**What is being asked**
From the entries below, pull out each line where "will" appears.

START Data records

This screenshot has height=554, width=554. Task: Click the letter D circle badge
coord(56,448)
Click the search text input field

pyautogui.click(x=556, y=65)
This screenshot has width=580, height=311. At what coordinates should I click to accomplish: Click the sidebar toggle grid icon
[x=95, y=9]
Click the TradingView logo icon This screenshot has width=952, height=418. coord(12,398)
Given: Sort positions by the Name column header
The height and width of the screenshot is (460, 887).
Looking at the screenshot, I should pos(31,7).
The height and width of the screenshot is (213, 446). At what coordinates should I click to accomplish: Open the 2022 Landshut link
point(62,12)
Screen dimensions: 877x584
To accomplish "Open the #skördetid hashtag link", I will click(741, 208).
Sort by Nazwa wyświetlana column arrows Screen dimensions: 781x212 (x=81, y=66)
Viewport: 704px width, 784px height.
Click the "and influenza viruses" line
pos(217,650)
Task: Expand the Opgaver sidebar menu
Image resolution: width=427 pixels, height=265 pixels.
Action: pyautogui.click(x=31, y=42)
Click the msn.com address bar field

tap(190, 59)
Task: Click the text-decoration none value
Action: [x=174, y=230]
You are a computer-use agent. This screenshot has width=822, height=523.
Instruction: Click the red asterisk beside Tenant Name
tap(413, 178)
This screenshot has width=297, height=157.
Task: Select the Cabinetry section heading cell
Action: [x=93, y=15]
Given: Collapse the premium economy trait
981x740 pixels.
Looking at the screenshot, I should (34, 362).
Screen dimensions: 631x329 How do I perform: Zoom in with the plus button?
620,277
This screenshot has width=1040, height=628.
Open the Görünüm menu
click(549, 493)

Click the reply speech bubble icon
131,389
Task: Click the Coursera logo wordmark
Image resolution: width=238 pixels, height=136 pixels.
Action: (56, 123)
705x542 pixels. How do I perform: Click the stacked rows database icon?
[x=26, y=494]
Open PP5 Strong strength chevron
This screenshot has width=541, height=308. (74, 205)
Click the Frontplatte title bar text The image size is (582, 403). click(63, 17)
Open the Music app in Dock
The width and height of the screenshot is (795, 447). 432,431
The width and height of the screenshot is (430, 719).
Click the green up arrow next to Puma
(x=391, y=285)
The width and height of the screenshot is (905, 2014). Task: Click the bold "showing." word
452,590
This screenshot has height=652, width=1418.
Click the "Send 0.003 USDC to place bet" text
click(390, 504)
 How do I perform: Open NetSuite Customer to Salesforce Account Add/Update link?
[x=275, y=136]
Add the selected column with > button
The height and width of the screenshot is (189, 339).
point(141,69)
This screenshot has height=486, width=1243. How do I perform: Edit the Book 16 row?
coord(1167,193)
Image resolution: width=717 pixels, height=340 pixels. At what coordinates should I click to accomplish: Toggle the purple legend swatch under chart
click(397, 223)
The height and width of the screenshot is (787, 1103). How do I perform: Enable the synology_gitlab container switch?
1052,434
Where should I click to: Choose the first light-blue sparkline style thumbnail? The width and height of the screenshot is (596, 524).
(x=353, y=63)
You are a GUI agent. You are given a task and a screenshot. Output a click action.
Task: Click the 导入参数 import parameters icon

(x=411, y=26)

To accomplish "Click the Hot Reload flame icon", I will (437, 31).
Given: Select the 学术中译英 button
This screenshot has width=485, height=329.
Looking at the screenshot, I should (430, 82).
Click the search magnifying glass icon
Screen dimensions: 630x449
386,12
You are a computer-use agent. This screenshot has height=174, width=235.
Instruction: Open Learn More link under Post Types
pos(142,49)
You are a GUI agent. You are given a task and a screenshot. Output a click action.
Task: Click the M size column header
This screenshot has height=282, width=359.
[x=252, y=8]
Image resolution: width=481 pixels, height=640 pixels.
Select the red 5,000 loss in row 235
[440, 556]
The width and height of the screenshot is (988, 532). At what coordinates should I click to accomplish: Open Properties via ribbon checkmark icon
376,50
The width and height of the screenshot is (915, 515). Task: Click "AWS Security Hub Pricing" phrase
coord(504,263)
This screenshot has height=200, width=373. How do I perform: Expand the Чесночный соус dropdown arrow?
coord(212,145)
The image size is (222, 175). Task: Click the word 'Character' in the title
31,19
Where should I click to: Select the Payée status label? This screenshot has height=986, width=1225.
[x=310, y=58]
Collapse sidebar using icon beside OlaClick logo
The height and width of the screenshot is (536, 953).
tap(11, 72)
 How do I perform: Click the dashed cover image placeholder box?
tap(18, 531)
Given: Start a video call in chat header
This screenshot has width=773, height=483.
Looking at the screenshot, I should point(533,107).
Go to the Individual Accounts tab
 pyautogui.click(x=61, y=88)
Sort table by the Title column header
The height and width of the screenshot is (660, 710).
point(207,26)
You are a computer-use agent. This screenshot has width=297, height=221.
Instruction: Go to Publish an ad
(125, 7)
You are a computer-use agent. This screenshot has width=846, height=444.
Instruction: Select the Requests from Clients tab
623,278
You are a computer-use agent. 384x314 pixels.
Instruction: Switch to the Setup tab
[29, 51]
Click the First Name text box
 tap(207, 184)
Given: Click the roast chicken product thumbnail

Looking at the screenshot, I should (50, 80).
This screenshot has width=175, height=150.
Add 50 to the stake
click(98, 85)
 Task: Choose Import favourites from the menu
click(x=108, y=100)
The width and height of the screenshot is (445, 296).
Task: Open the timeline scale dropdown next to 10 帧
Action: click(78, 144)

END Data records

**Output for this task**
To accomplish "Open the #skördetid hashtag link", I will click(741, 208).
To accomplish "Click the Hot Reload flame icon", I will (437, 31).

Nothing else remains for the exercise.